Verilen görev: Makaleden, "İşte Ufuk Urasların, dün" sözlerini içeren ifadeyle başlayıp "daralmış olmasının ifadesidir!" ile biten bölümü hiçbir değişiklik yapmadan alıntılayın.

Makale:
Fiziksel hastalıkların da, ideolojik hastalıkların da kaynağı burasıdır. Ve biz
tek başımıza da kalsak, bunlardan uzak olduğumuz müddetçe ayakta kalır,
aklımızı da, yüreğimizi de koruyabilir, geriletilmiş, tutsak edilmiş akıllara
çare olabiliriz.
İşte Ufuk Urasların, dün sosyalizm alanlarında, bugün sosyalizme düşman
alanlarda “sosyalist” kimlikle karanlığın tellallığını yapması, tekellerin
çaresizliğine çare üretmek için ideolojik tetikçilik yapmaya devam etmesi,
yukarda resmini çizdiğim çareyi önlemek, daha doğru ifadeyle bu çarenin
saldırısından tekellerin ideolojik hegemonyasının mevzilerini korumak içindir!
Bu ise, açıkça, Ufuk Uras’ların maskesiz kalmasının, sahte “sol” gömleklerinin
işe yaramamasının ve tekellerin sömürü düzenine kalkan olmada kralın
çıplaklığında kalmasının ifadesidir; devşirmeliklerinin, sahteliklerinin,
düzenle uyumlu hale gelişlerinin hızla ve pratik olarak sırıtıyor olmasının, alanlarının
daralmış olmasının ifadesidir!
Ve işte bu yüzden öteden beri vurguluyorum ki marifet, bu çıplaklığı, tam da bu
çıplaklık içine girildiğinde görmek değil, sahte “sol” örtülerle örtünülmüş
iken görüp göstermektir!

Ham malzeme:
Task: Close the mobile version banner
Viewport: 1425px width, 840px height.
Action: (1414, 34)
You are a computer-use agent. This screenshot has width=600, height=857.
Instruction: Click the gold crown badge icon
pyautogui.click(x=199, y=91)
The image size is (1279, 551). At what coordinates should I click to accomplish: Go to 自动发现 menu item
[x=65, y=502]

==

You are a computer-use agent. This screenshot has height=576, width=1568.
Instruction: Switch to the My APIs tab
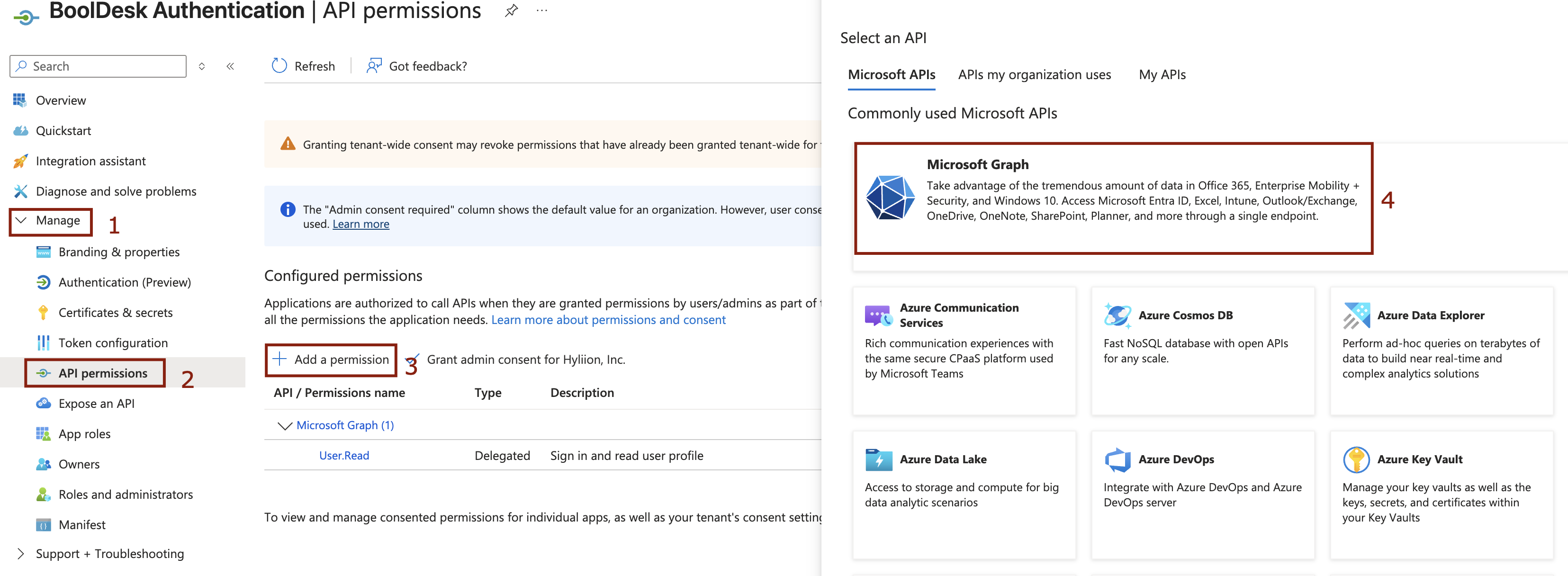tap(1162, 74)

* * *

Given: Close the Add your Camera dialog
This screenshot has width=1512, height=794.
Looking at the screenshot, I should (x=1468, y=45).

Yanıt:
İşte Ufuk Urasların, dün sosyalizm alanlarında, bugün sosyalizme düşman
alanlarda “sosyalist” kimlikle karanlığın tellallığını yapması, tekellerin
çaresizliğine çare üretmek için ideolojik tetikçilik yapmaya devam etmesi,
yukarda resmini çizdiğim çareyi önlemek, daha doğru ifadeyle bu çarenin
saldırısından tekellerin ideolojik hegemonyasının mevzilerini korumak içindir!
Bu ise, açıkça, Ufuk Uras’ların maskesiz kalmasının, sahte “sol” gömleklerinin
işe yaramamasının ve tekellerin sömürü düzenine kalkan olmada kralın
çıplaklığında kalmasının ifadesidir; devşirmeliklerinin, sahteliklerinin,
düzenle uyumlu hale gelişlerinin hızla ve pratik olarak sırıtıyor olmasının, alanlarının
daralmış olmasının ifadesidir!